I knew C# well at the time, maybe not the best out of the languages I know,
but well enough to hit the ground running. And I knew with MVC3, I would be
running in no time. Visual Studio is an awesome environment IF you have a fast
PC. I have a fast PC. LINQ, and LINQ to SQL, is incredibly powerful. I can
drastically alter my SQL DB, and have my ORM code auto-generated immediately.

Out of the box, .Net takes care of a lot of the detail. I can optimise this
detail later if I need to (I hope).

With the aim of this code being maintainable, and having hated maintaining a
large python code-base before, I wanted to use a statically typed language.

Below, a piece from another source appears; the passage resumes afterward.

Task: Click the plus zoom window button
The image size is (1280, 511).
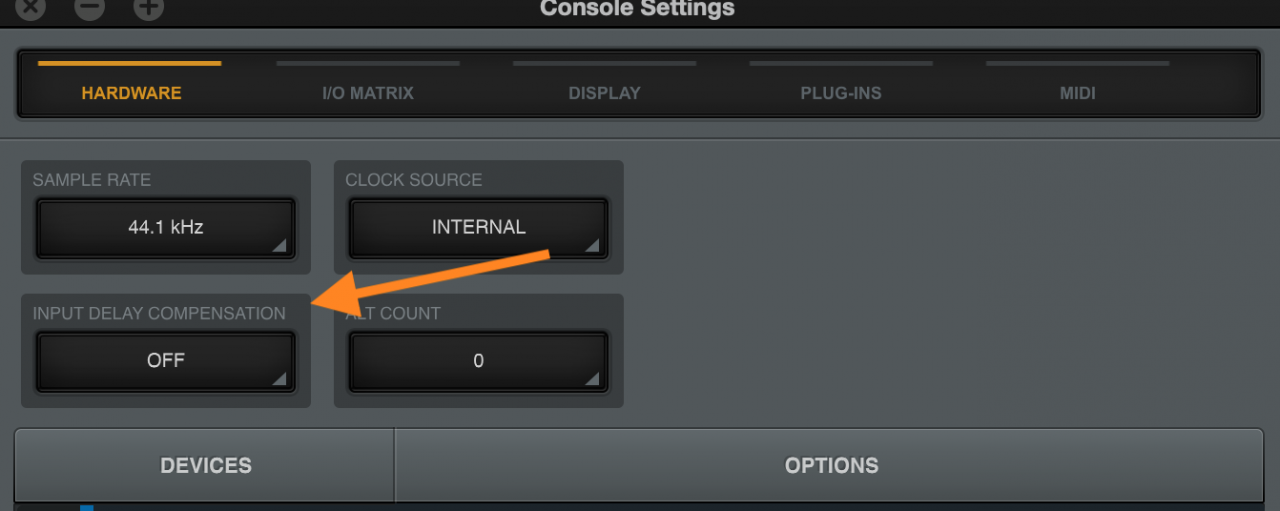Action: [x=149, y=8]
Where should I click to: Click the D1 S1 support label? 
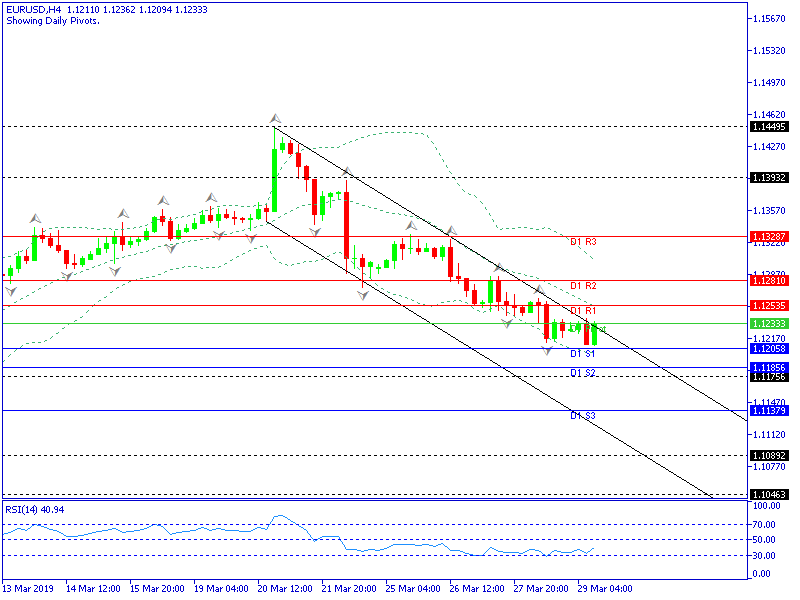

Importantly, I knew .Net was going to be scalable when I needed it be
(stackoverflow.com as an example).

How is it going?

Very well. But I've not launched yet. I have no regrets, and think C# is an
amazing language to work with.

I would generally consider myself language agnostic, so whilst the decision
was hard, I was confident it wouldn't matter too much in the end. Hopefully
that will remain the case, but you never know what's around the corner...!

------
baggachipz
"It seems as though the whole philosophy of .NET centres on catering to the
novice... .NET, and specifically C#, both coddles you and then scolds you at
every turn."

Perfect summary and exactly how I feel about .NET.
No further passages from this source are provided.